Scientists like Behjati want the same for children like Jacob – to be able to provide clarity during diagnosis about what treatment route to take. 

“This would enable us to tailor treatment – give children who are likely to do well less treatment and vice versa,” said Behjati. “We may be able to design therapies that specifically target treatment resistant cells.” 

For instance, immunotherapies could be created to target this specific T-ALL cancer cell, giving way to more effective treatments with fewer side effects since the medicines will be better targeted. 
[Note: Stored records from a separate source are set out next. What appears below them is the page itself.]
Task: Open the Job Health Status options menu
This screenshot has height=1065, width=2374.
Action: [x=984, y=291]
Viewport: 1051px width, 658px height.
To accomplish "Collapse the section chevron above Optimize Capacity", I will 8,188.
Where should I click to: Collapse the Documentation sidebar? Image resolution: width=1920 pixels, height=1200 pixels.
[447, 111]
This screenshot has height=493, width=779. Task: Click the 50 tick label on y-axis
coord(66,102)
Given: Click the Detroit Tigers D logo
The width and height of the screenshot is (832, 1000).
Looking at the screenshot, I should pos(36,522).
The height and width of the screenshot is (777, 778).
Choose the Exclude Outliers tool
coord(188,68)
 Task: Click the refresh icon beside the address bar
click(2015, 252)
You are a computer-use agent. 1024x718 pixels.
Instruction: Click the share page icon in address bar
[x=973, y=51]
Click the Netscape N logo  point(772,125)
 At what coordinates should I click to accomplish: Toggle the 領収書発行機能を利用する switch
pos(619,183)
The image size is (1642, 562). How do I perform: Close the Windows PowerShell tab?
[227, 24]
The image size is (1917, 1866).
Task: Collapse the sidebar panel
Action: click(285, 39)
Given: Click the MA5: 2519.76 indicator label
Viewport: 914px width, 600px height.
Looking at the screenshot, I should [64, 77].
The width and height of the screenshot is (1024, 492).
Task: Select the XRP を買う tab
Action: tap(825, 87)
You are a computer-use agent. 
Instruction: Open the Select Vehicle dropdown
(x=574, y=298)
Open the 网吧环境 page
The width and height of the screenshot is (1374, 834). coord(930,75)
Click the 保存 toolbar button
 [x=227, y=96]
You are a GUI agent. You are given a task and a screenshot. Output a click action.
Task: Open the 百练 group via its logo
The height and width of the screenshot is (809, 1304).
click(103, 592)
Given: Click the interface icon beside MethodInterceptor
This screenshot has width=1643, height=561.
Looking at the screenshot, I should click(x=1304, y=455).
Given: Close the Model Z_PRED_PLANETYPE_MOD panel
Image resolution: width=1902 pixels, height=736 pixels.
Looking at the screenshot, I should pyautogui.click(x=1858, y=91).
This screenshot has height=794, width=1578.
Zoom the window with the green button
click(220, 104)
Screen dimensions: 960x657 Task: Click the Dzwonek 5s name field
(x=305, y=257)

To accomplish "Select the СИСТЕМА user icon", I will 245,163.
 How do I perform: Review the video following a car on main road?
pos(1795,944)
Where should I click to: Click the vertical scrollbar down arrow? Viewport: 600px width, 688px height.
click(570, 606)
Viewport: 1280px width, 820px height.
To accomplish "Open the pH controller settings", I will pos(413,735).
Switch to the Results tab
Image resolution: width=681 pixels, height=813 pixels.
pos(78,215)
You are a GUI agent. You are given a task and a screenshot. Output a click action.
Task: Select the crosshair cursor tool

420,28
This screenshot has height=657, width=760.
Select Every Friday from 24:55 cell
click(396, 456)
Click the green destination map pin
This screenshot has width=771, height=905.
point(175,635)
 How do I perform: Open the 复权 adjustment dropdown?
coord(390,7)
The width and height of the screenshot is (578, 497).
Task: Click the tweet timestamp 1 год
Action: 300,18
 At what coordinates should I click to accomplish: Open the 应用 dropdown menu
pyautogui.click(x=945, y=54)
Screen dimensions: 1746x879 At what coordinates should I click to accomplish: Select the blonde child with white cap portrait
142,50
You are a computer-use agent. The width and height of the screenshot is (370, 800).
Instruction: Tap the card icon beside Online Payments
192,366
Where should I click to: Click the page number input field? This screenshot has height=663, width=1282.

“The discovery of this new type of cancerous T-cell is one of the most exciting findings of my career so far and warrants urgent investigation so that it can be translated into clinical impact as soon as possible,” said Behjati. “For example, targeting these newly discovered cancer cells could lead to effective therapies for T-cell leukaemia that currently don’t respond to first-line treatment, something that children and adults living with this cancer urgently need.”     

T-ALL cancers: massive jump in survival rate in recent times  

Acute lymphoblastic leukemia research has seen progress over the years, so much that the bleak 3% survival rate for children 50 years ago has dramatically improved to an 85% cure rate now, according to a report by Blood Cancer United. Cure rates for adults, however, are far from close; around 50%, according to the Leukemia Research Foundation. 

Breakthroughs in CAR-T therapy have helped clear the path to treating B-cell ALL, however, taking on T-cell ALL remains tricky since CAR-T cells and the cancer cells are both T-cells, and for the body to be able to differentiate between the two is complicated, although research is ongoing.  

Recently, scientists managed to distinguish cancerous T-cells from the healthy ones, and they created a new therapy derived from CAR-T cells designed to target two specific markers. The candidate was effective in preclinical trials, warranting studies to be carried out in the clinic. The research was conducted by the Josep Carreras Leukaemia Research Institute and the Aragon Health Research Institute in Spain. 

With the unearthing of the cells containing the activated ZBTB16 gene that spurs the uncontrolled growth of cancerous T-cells, immunotherapies aside from CAR-T therapy could be tested too, giving way for more approaches to tackle treatment-resistance in this deadly type of cancer.